Candyce: You’re doing a lot of research right now on what is working to drive exceptional revenue growth. What are the three key areas you’re seeing where a small or mid-sized company, say a CEO running a firm that’s anywhere from $10 to $100 million, what can they do to focus on stimulating faster growth while still making sure it’s sustainable and profitable?
Craig: Wow. I’ll just say overall, and then I’ll get really specific. One thing that has been confirmed: in sales and marketing, the fundamental strategy that you put together is everything.
It sounds obvious, but I think all of us who have been in sales and marketing over the last 20 years, we’ve seen lots of tech rushes where people are mobilizing and building large tech stacks, or trying to go into social selling, or some sort of trend du jour. All of those things are important. But the one remarkable factor that you see with all these companies that grow really fast was they thought first about their strategy and process. About what they were trying to achieve. Those fundamentals were put in place before they made any other investments regarding tech, or sales methodology, you name it.

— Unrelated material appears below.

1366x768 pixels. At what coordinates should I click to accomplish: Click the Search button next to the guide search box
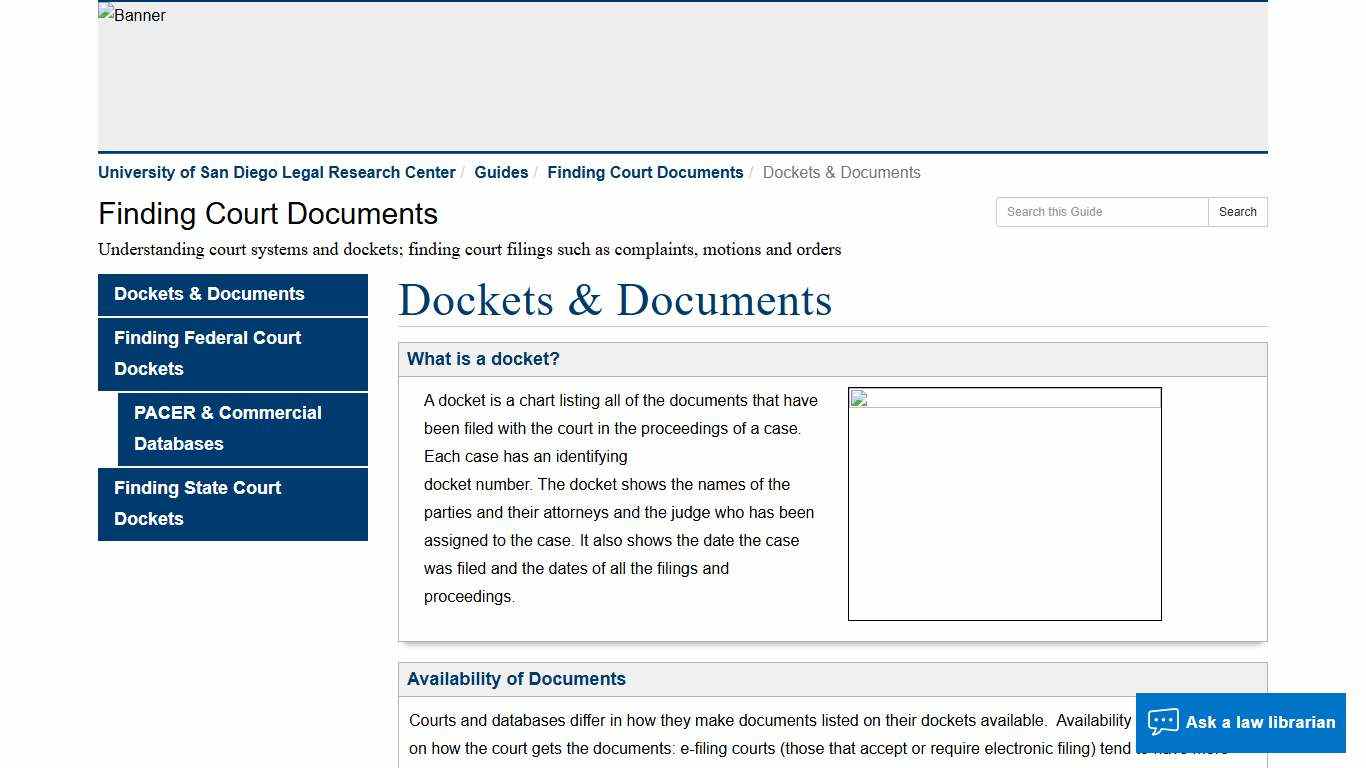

They put fairly rigorous thought around the ideal customer profile and the target buyer. We made significant gains in the last 15 years in terms of thinking about buyers. Things like buyer personas, et cetera. Those are really important to dig into the mindset of the people we sell to. But ultimately the key is to figure out what companies you sell to. Especially when you’re starting out.
Everyone says, “We’re young. We just want to get out there.” Sure, that’s fine. But if you’re trying to figure out how to manage resources in the right way, you have to make a good bet on who your ideal customer profile is. You need to know which accounts or companies are most likely to buy from you, at the contract levels that you care about, with the speed that you care about. These things are critical.
When I go into a company that’s growing fast, there’s no stuttering here. It is something that everyone in the company can articulate. “We sell to financial services firms that are in the $10 to $20 million range. (I’m just making all this up.) They have salesforce.com or some element here that we’ve determined will allow them to focus their resources from marketing to networking to sales that allow them to make really good decisions going forward on how they mobilize.
Everyone says, “Well, when we’re just starting out how do we do that to such precision?” Well, I agree that there’s a bet that will have to be made here.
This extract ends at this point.